The Wall Street Journal also ran a column, "Advice From a Lonely College Republican," by Sarah Westwood, who will be a sophomore in January at George Washington University. She informs us that "youth is all about rebellion," and, "Republicans don't have a future unless they break up with the religious right and the gay-bashing, Bible-thumping fringe that gives the party such a bad rap with every young voter. By fighting to legally ban abortion, the party undercuts the potential to paint itself as a rebel against the governmental-controlled machine."
Government coercion is at the heart of the left's social advocacy, including forcing taxpayers to subsidize it and putting a gun to the head of Catholic and other faith-based institutions to pay for abortifacients, contraceptives and sterilizations, so I think Ms. Westwood is confused about who the rebel is here against government power.

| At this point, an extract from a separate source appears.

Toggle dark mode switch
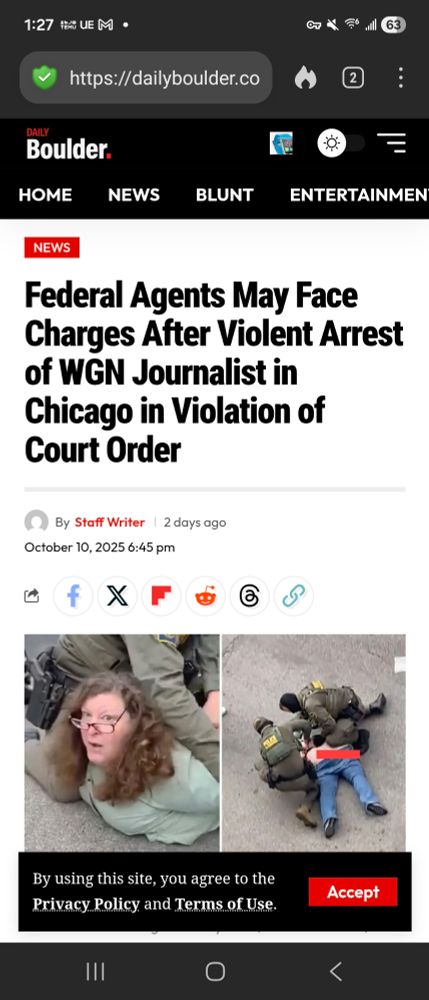point(341,143)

Finally, she asserts that "the evangelical set essentially hijacked the Republican Party in the 1970s; now we need to take it back." To what? To where? Tom Dewey's party?
Government schools, the media and Hollywood steadily suppress the truth, so these issues are not for the fainthearted. Former Indiana Gov. Mitch Daniels suggested as much. However, when one side refuses to articulate its beliefs at all while the other side aggressively does, it means surrender. In effect, the GOP is being told to quietly adopt a leftist, anti-family, anti-marriage, pro-abortion agenda.
In the 1970s, Western European-style decadence swept the Democratic Party, giving it George McGovern and Jimmy Carter. The fusion of social, fiscal and national-security conservatives gave the GOP two terms of Ronald Reagan, a term for George H.W. Bush and two terms for George W. Bush. In between, we got Bill Clinton, who redefined sex and the word "is." Liberals are praying that the GOP will drink long and deep from the Clintonian well of decadence and split the party.
To see what happens when moral confusion goes unanswered, ponder this: The UPS Foundation, which gave more than $85,000 to the Boy Scouts in 2011, announced this week that it is cutting off the Scouts because they won't allow openly homosexual scoutmasters or members. Millions of boys and men who have been involved with the Scouts support their moral stand against normalizing homosexuality. Yet an online petition with a mere 80,000 names was the trigger. Given the timid conservative response to the left's immoral onslaught, the company probably figured that sticking it to the Scouts would not hurt, even as the Christmas shopping season goes into high gear.
At some point, people are going to notice that this agenda, built on the powerful notions of tolerance and freedom of choice, is fashioning fetters for Americans who disagree. They'll also notice which public figures are defending their values.
Robert Knight is a senior fellow for the American Civil Rights Union and a columnist at The Washington Times.